なんだ―――こいつ……。なんで生きてる……。
死んだはずだろ。
最後の勝者は自殺するんだろ……?
だって、さっきの“鬼ごっこ“のとき―――。
アリスは参加者じゃないってことがはっきりしたじゃないか。
“鬼”はアリスを見ても反応しなかった。
そうだろ……?
『―――彼は次のモノに反応します』
脳裏にアリスの声が蘇る。
『①音 ②気配 ③匂いです。
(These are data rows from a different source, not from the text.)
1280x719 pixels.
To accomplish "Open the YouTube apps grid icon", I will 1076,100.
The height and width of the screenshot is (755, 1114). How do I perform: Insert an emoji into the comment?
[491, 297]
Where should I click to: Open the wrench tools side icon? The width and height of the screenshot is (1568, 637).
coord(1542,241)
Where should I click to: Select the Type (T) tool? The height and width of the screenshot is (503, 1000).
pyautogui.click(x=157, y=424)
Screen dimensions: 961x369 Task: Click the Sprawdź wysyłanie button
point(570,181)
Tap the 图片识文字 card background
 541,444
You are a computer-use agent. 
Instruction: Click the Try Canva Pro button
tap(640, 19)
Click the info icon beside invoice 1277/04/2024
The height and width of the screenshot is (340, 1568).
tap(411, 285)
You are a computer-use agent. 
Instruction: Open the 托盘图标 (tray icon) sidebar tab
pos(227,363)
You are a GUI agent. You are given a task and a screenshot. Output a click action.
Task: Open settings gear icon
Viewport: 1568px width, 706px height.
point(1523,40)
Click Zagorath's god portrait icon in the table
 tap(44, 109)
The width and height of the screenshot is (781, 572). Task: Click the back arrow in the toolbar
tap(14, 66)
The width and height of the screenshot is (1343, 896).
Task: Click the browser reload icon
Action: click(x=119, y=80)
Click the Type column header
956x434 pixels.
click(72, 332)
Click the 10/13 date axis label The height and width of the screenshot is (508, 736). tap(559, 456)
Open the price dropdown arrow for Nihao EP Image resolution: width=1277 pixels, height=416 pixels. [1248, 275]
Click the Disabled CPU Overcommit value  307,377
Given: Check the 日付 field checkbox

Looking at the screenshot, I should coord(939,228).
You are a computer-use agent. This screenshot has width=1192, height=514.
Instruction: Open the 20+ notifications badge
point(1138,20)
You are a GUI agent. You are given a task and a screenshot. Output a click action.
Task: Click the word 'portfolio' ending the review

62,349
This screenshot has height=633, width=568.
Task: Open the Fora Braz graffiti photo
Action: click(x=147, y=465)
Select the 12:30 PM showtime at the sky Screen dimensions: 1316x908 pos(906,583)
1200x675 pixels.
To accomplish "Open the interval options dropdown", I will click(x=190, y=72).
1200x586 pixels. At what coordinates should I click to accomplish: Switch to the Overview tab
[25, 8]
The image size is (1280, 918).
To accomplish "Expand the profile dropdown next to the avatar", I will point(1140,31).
感度は人以上、犬以下だと思ってください』
花崎は舌打ちをした。
―――やられた……!!
感度の部分が気になって、肝心なところをちゃんと考えていなかった。
鬼が反応するのは、音、気配、匂い。
つまり鬼は―――。
目が見えない。
気配も匂いも、正確な方向まではわかりにくい。
鬼が頼りにしていたのは、
―――音だった。
あのときアリスは倒れた体勢のまま微動だにしなかった。
最初に音を立ててのは―――
クローゼットの扉を開け放った自分だった。
アリスはゲームの参加者。
尾山は生き返ってしまった。
ゴールに指定された花崎の自宅には―――
尾山の息子の死体がある。
「くっそ……!!」
花崎は走り出した。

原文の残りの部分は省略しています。